Revisit the vision you had prior to the outbreak and find a way to reclaim it. Despite many forces out of our control there are many ways you can take action and guide your vision into reality. It could take reshaping, modifying, or completely revising it. That’s ok. For now, reignite the passion behind the vision and go with it.
When working with others, reclaim your vision as a team. Sharing in this activity will unite the team and generate momentum toward achieving goals. Everyone will regain focus on what really matters.
Compassion nurtures healthy minds and relationships. As we’ve been hearing everywhere, “We’re in this together.” We truly are. Practicing compassion can help us remember that.
Try to have compassion toward yourself as well. Ask for help when you need it. Take breaks when you need them. When you are kind to yourself, you have the capacity to show kindness toward others.
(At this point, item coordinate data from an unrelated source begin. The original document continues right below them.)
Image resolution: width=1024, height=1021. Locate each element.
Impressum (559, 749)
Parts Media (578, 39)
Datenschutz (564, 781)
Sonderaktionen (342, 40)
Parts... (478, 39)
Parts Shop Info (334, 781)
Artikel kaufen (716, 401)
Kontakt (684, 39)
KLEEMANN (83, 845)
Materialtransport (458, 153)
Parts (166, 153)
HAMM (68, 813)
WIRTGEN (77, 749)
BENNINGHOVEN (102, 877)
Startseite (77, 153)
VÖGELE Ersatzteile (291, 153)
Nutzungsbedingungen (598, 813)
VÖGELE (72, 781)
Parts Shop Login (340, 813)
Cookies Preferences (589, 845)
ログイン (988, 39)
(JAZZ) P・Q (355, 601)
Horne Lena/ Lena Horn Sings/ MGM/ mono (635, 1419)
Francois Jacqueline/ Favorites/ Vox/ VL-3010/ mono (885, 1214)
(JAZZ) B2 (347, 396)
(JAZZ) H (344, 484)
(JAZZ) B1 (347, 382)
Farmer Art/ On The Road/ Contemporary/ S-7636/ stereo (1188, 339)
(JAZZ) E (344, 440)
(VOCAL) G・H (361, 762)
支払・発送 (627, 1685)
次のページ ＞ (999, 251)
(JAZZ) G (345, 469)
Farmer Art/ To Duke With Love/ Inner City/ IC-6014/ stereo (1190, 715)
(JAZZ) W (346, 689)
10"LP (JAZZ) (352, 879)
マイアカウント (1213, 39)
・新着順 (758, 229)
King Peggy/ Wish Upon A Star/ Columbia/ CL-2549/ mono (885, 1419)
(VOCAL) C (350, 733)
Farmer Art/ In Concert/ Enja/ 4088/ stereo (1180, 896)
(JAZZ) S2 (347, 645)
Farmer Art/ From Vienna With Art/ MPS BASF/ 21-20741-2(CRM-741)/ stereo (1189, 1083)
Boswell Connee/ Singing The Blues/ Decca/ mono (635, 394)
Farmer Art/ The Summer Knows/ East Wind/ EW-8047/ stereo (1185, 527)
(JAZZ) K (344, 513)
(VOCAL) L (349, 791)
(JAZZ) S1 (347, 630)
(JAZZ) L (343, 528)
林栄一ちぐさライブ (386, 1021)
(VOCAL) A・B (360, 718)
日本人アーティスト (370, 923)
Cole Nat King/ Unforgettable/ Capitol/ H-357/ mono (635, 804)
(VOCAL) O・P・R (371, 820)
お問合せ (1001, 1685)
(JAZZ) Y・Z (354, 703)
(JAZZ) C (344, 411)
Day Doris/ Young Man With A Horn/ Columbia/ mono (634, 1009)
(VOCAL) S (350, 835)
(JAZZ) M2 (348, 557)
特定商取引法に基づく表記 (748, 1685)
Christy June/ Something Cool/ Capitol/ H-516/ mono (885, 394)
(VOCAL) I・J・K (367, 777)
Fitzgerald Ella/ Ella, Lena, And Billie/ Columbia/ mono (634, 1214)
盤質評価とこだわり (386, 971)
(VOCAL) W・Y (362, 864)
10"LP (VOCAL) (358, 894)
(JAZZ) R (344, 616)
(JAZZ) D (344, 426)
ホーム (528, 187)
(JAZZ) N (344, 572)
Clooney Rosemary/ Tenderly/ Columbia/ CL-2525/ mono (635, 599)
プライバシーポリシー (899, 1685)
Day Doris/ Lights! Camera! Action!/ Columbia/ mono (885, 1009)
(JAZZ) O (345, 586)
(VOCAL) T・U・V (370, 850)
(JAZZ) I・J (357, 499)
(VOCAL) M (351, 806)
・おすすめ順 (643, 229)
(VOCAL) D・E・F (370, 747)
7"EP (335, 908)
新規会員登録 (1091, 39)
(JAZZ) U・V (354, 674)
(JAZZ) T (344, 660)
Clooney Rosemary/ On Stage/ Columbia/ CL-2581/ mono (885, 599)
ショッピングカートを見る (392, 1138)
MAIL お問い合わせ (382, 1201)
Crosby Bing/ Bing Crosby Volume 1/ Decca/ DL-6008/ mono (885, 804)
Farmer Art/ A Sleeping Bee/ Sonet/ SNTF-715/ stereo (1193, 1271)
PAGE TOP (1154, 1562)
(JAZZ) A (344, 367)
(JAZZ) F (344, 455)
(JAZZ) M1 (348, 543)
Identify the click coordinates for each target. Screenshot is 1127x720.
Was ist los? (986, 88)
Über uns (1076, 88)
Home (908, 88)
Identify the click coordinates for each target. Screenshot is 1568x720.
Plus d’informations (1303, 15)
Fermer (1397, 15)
Adaptability is a skill that is often undervalued. Those who have adapted to change quickly and successfully are the individuals that you want to keep on your side. There are people who struggle with adaptability who will benefit from leadership and guidance. Positive leadership during this time can make a world a difference. Quite literally.
Create a Sense of Safety
At this time, we can’t promise employees that we won’t lay them off or promise our children that school will start again soon. Instead, aiming to create a sense of safety and calmness during uncertainty can come from good, honest communication. It’s ok that you don’t know. Share how you are feeling and what you are thinking and encourage those in your community to do the same. Two-way communication builds trust and security even when things are difficult.